• Required action:
Which lines come from the start of the listing through the line holding "You are a computer-use"? Restate exactly those, both included, minus the pictures.

________________

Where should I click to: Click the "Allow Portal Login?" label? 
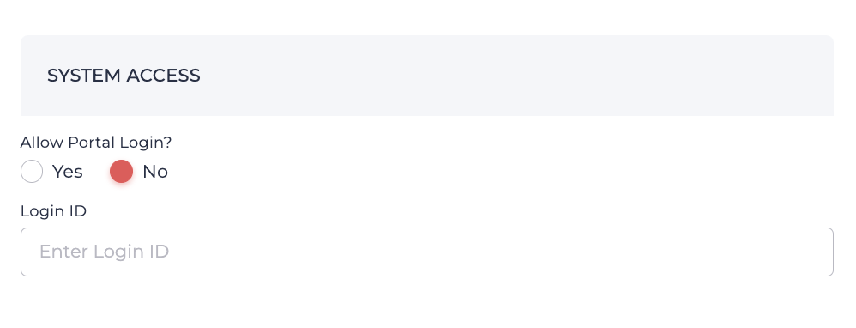[96, 143]
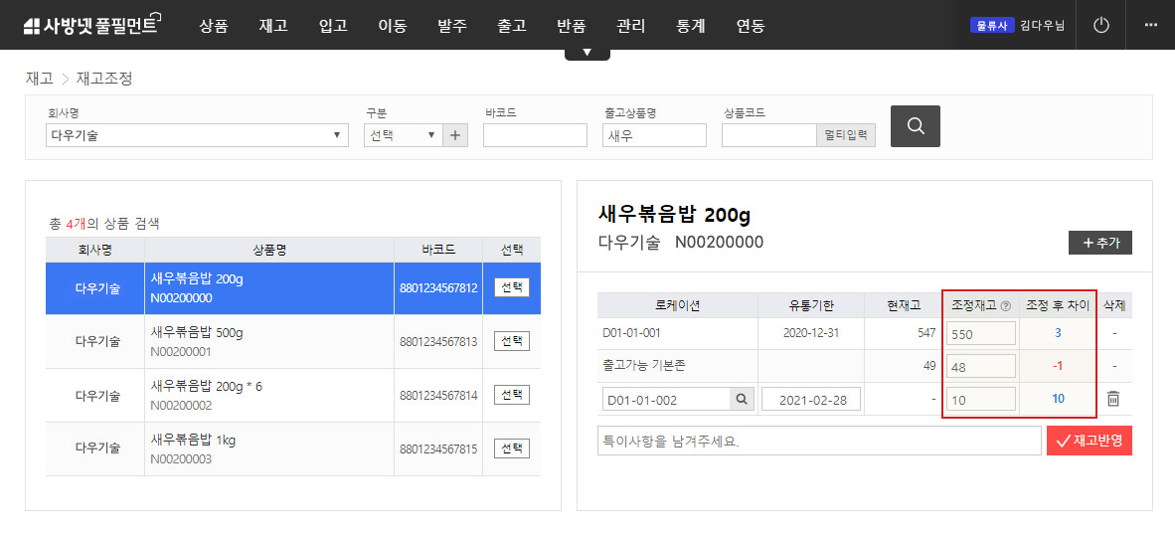Click the power logout icon
The image size is (1175, 536).
[x=1100, y=25]
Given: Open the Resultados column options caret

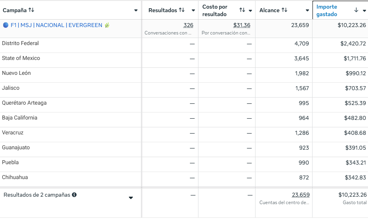Looking at the screenshot, I should 193,11.
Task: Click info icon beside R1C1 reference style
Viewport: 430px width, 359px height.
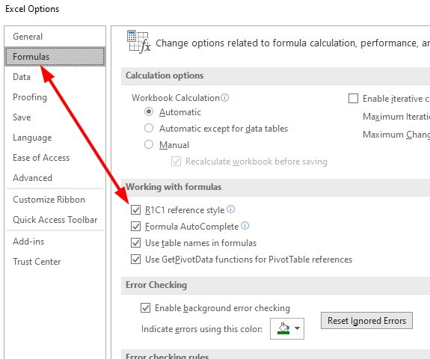Action: [231, 209]
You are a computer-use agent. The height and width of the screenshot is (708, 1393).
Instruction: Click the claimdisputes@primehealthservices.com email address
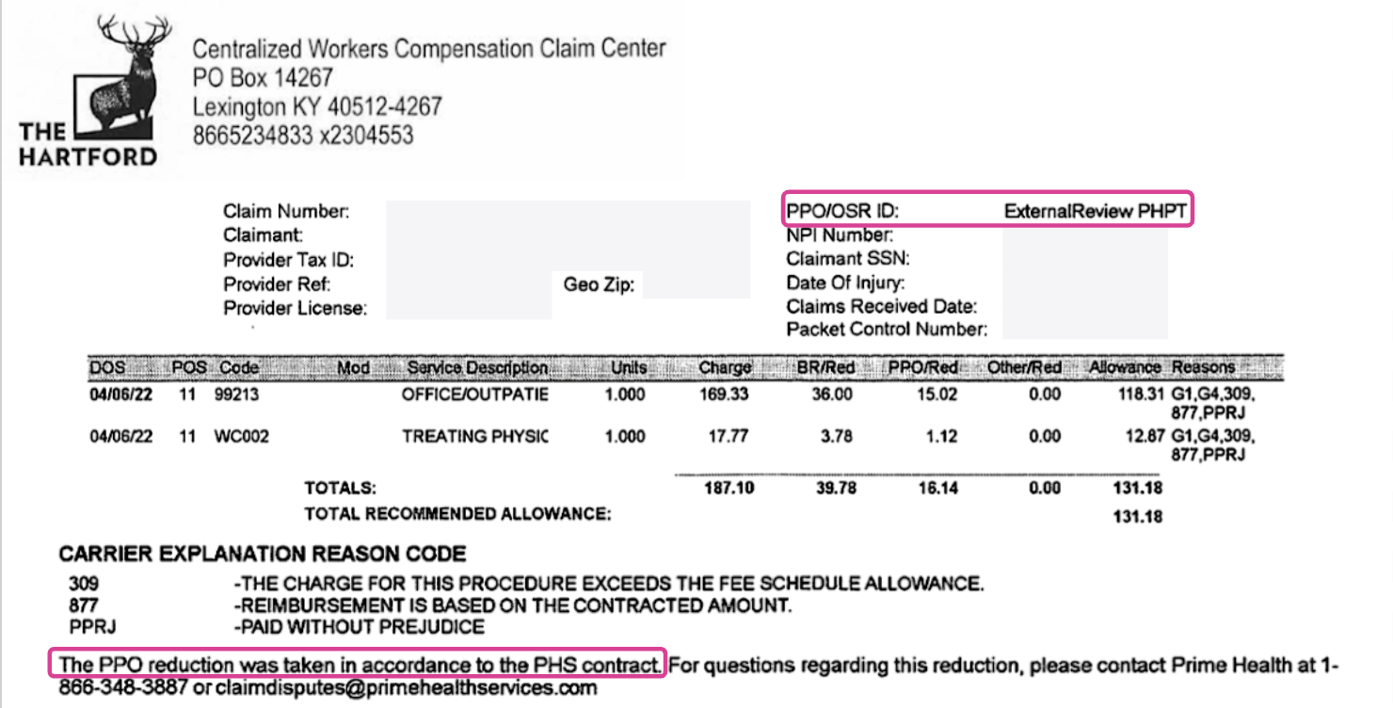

________________

• Answer to this problem:
Where should I click to: Click the "Allow Portal Login?" label? 
[96, 143]
Click the power logout icon
The image size is (1175, 536).
[x=1100, y=25]
Given: Open the Resultados column options caret

Looking at the screenshot, I should 193,11.
Task: Click info icon beside R1C1 reference style
Viewport: 430px width, 359px height.
Action: [231, 209]
You are a computer-use agent. The height and width of the screenshot is (708, 1393).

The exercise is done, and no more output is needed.